Prerequisites: Evil Eye LV5
Forces an enemy inflicted with Fear to attack another enemy with their regular attack. Curse skill. Uses the Head.
Now this is getting slightly more interesting. If you manage to inflict Fear on a strong enemy, then they can do some work for you. Since it's only their regular attack, it might not do much damage, but since you'll be trying this on the more dangerous enemies, it's good to keep them occupied for a turn while you do other things. There's no point putting more than 1 point in it, since they'll only ever do the one hit and all it does is decrease TP cost. The number of times a perfect situation for this skill comes up isn't very high, the best use is for Boss summons. If you can land Fear to begin with. But since it's just the one hit, it's hard to recommend over...
Unlike in later games, where the attack is simply untyped damage that pierces defenses, it... doesn't do that here. The stats just get plugged into the damage formula, so it gets reduced by defenses and resistances. So that's something to be wary of. Still, it can be a good way to force an enemy to waste their turn. That said, this isn't the skill I would invest in if you had to make use of fear. Instead, that would be...
Prerequisites: Evil Eye LV10
Forces an enemy inflicted with Fear to attack itself with their regular attack. Curse skill. Uses the Head.
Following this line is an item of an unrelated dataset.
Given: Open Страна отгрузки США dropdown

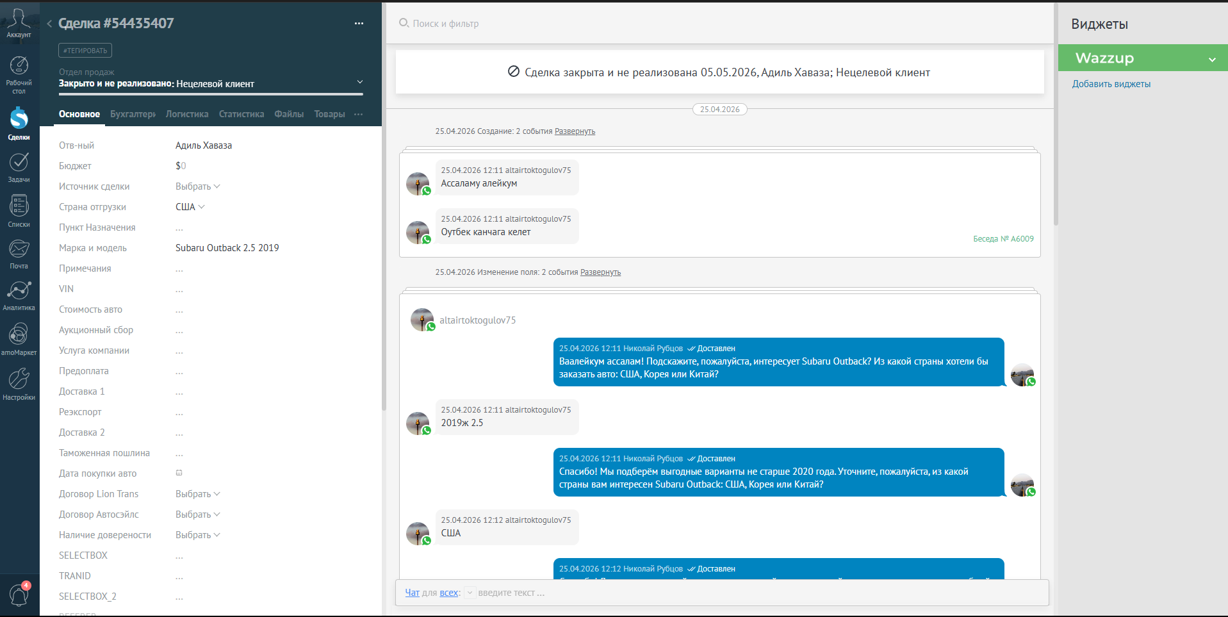Looking at the screenshot, I should [x=190, y=207].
For a slightly better flavour if your Fear target is all by itself. It sounds alright in theory, but enemies with high ATK usually have high DEF and HP as well, mitigating this skill's usefulness. Still, it's more damage than the Hexer would do in that turn if they don't have anything to really do, so it's still a way to keep an enemy from doing anything. Though be warned since they use their regular attack of a certain physical attribute, they can resist their own hits! Still, this tree gives the Fear ailment a lot more mileage and gives a Hexer more to do during down times, so it's probably worth a look, even if only this skill is actually worth anything. It's just nothing spectacular though. Describes this whole damn class.
Take all the problems I said about Betrayal and apply it to this skill. Still, it's a guaranteed free turn for as long as the Fear lasts, and it's a bit of free damage (as meagre as it may be), so it has some utility. Assuming you land Fear in the first place. It's a powerful skill, but disables being so hard to land just makes this skill not shine that brightly.
Prerequisites: Evil Eye LV1
Increases the encounter rate for a certain number of steps. Curse skill.
Haha, very cute. Maybe 1 point in this might be worth it, since a 30% boost to the encounter rate is very nice. Yes, I'm actually recommending a field skill since it means you get into more battles, which is a GOOD THING. Stop trying to fight monsters, you've got a lot of murder to commit, get going!
Might be a little too disruptive for a playthrough, since you're getting into encounters more often. And if you want experience points, you're probably better off on hunting down FOEs instead.
Mine character writeups are done, I can finally end this LP!